How to stay in control as a futures trader

How to stay in control as a futures trader


As a trader, you are dealing with the unknown every day; you have to accept the randomness of your results and you have no control over the way price moves – no matter how hard you try. Additionally, many traders think its “unfair” when you are up against the large hedge funds, billion dollar banks and sophisticated prop firms.

But are you really that helpless? Is the advantage that those established market participants have so huge that retail traders have no chance in this business?

The following 5 points attribute to your trading edge significantly and by fully understanding what they mean, you can potentially make better trading decisions. As a trader, you have to be in control at all times, take full responsibility and act on your ideas with confidence.

The things that are in your control


#1 When you trade

This is the greatest advantage retail traders have; you don’t have to do anything until you are 100% comfortable about entering a trade. If you don’t see the highest probability setup, you can just wait. Cherry-picking and only investing your money when you really see your edge is the greatest thing traders can use to their advantage.

You “have to save your bullets” for those moments when everything aligns.
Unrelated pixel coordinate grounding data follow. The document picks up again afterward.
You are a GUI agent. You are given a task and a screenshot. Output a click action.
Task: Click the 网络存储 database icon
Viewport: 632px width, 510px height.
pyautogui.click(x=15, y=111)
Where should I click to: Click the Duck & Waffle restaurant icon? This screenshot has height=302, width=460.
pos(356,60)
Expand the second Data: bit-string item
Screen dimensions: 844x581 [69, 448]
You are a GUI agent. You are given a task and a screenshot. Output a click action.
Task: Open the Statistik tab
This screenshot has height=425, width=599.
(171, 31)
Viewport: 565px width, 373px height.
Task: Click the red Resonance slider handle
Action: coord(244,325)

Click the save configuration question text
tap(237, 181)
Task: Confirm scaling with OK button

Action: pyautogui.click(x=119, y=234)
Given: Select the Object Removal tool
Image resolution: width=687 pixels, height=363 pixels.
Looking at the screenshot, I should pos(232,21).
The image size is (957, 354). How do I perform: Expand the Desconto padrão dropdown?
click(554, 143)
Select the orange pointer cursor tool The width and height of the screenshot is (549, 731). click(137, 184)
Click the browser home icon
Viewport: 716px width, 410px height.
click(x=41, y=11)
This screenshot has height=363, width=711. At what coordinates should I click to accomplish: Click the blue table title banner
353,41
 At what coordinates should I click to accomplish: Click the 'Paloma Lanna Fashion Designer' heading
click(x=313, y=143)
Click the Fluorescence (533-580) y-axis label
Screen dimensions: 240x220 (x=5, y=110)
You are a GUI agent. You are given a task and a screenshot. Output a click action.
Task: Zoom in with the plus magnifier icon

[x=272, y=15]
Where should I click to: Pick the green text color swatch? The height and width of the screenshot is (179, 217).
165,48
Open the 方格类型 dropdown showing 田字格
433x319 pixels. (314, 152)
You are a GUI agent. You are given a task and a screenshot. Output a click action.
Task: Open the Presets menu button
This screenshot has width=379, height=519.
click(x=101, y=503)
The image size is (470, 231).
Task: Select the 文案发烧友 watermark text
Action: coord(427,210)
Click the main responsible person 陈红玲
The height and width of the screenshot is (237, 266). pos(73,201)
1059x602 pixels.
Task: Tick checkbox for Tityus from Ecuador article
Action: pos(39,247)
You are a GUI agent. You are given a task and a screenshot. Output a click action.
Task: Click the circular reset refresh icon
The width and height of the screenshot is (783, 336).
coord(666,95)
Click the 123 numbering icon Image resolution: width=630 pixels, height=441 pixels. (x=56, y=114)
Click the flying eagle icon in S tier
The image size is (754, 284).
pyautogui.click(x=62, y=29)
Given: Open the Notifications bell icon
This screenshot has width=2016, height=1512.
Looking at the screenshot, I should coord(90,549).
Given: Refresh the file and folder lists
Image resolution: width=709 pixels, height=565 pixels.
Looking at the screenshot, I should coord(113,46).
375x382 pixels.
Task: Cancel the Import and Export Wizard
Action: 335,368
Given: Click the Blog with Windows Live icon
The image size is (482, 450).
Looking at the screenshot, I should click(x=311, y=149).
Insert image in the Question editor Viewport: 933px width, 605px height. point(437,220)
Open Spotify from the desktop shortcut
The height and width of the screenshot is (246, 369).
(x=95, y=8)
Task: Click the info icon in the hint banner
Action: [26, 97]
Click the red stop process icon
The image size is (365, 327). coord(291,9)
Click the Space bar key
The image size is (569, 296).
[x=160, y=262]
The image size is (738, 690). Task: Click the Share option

You can also use our checklist to help you stay out of trades where you don’t have an edge.


#2 You control your downside

This second point is unique in trading. Before you enter the trade, you can decide about the worst-case scenario* and you can determine the point at which you want to exit your trade. Controlling the risk is an advantage that can’t be talked about enough.

Although you can’t control the upside, pre-defining your worst case loss is what eliminates a lot of uncertainty in trading. Although trading bears risks, there is a huge difference to reckless trading.


#3 When you had enough

Once you are in a trade, you are still in control. If you are in a losing position and it looks as if price will go to your stop loss, you can cut the trade and limit the loss. And if you are in a profitable trade but the market signals that it won’t go much further, you can exit and realize the profit.

A trader has to remain in control at all times. If you don’t like what the market is doing, get out and save your money for the next trading opportunity.


#4 Your feelings about the outcome

Most traders beat themselves up over losses and believe that it’s their fault and that their method is not working. The professional trader understands that losses are inevitable and that he can’t avoid them. At the same time, he does not feel bad about losses – as long as he did not make any mistakes – and does not lose his temper. Feeling indifferent towards wins and losses guarantees that your trading decisions are not influenced by emotions.

The process-oriented mindset helps traders evaluate their performance not based on the outcome alone but how he made his decision. A loss is not always a bad thing if you have shown discipline and executed your trade well. On the other hand, not every winner is something to be proud of; especially if it was the result of luck and bad execution.


#5 Your learning progress and your attitude

How do you see trading and approach it? Is it a hobby and an evening activity? Do you just spend a few hours every night trying to grind out a few points here and there and change your system every few days after losing some more?

Or are you a serious trader who follows a professional routine? Do you log trades, do you work on your edge, tweak parameters step by step, make little steady improvements and slowly build your trading account?

Trading is a skill that is developed through practice and honing your skills. Making steady improvements over time will lead to better results. You control your approach and you are responsible for your learning progress.


The things you are not in control of

Once the trader understands that there is much more that he can control, than things he can’t control, he can approach trading from a new level of confidence.


#1 You can’t control price movement

Unless you are a billion Dollar market participant or a central bank, you have no influence over the price movements. You just have to accept that it is out of your control. Worrying or lamenting about “unfair” or “unpredictable” price movements will change nothing and it only puts you in a dangerous state of mind. The trader who can’t stop complaining feels helpless and can’t perform at his best level.


#2 The Outcome

This is a consequence of the previous point. If you can’t control price movements, you obviously can’t control the outcome. Accepting that even the best setups will fail over and over again is the key to long-term success. However, as we have explained above, even though you can’t control the exact outcome, you have control over how much you are willing lose, when to trade and when to exit a position.

Conclusion – trade from a state of absolute control

Most traders are not aware of how much control they actually have as a trader. Feeling helpless often leads to a lack of responsibility and trading without confidence which then keeps traders from growing. It is important to understand the degree to which you influence your trading performance and then act accordingly within that state of mind.



Trading futures and options involves substantial risk of loss and is not suitable for all investors. Past performance is not necessarily indicative of future results. The risk of loss in trading commodity interests can be substantial. You should therefore carefully consider whether such trading is suitable for you in light of your financial condition. The placement of contingent orders by you or broker, or trading advisor, such as a “stop-loss” or “stop-limit” order, will not necessarily limit your losses to the intended amounts, since market conditions may make it impossible to execute such orders.